Infancia bajo un cielo de fuego

 


                                      
              

 

Prólogo

 

No escribo bajo el fuego, sin embargo, también fui niña víctima de la violencia. Sé que la indiferencia es el arma más letal y que como adultos lo somos frente a lo que viene ocurriendo en Gaza. La población Palestina cada vez es menor y los niños siguen sufriendo.

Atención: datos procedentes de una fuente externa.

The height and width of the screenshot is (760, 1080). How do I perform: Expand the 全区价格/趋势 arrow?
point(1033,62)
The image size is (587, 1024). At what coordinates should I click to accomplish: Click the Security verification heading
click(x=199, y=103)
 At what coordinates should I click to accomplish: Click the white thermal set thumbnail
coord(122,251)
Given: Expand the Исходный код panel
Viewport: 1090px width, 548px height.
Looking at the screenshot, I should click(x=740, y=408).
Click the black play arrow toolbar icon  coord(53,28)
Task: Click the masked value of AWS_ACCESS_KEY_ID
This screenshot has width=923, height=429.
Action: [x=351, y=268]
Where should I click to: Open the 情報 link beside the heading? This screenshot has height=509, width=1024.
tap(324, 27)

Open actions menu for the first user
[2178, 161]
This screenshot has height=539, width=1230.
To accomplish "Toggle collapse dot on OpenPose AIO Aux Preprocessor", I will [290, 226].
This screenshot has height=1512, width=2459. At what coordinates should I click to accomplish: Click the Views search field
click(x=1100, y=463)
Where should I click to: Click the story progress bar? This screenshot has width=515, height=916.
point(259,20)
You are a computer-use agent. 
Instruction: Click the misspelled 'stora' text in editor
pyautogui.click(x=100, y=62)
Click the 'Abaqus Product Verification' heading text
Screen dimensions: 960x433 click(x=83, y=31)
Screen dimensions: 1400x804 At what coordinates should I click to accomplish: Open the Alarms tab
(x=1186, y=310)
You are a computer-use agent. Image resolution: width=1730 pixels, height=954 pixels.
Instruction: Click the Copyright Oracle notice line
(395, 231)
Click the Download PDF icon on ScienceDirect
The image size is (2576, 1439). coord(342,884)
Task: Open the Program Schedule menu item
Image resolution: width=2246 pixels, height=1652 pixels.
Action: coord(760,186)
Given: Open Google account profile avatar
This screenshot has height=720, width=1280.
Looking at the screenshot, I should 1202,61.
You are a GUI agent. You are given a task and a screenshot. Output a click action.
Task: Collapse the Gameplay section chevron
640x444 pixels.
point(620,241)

No hay adjetivos suficientes para describir el horror ni verbos que se conjuguen para allanar el dolor de fronteras que se baten bajo una guerra que comenzó hace siglos y que apenas hace décadas se hace más tangible.

No soy historiadora, no estoy tras los muros ni sobre mí que sobrevuelan drones cargados de espanto. Pero, desde la distancia procuro alzar mi voz, aunque sea tenue a favor de los niños de Palestina. Ahora más que nunca el mundo debería estar unido en contra del genocidio y ahora más que nunca Israel debería prescindir de sus aliados. Pareciera que un paso atrás fuera un paso en falso y que el único camino a seguir fuera la guerra. Nada empequeñece más al ser humano que odiar al otro por pensar, creer o ser diferente.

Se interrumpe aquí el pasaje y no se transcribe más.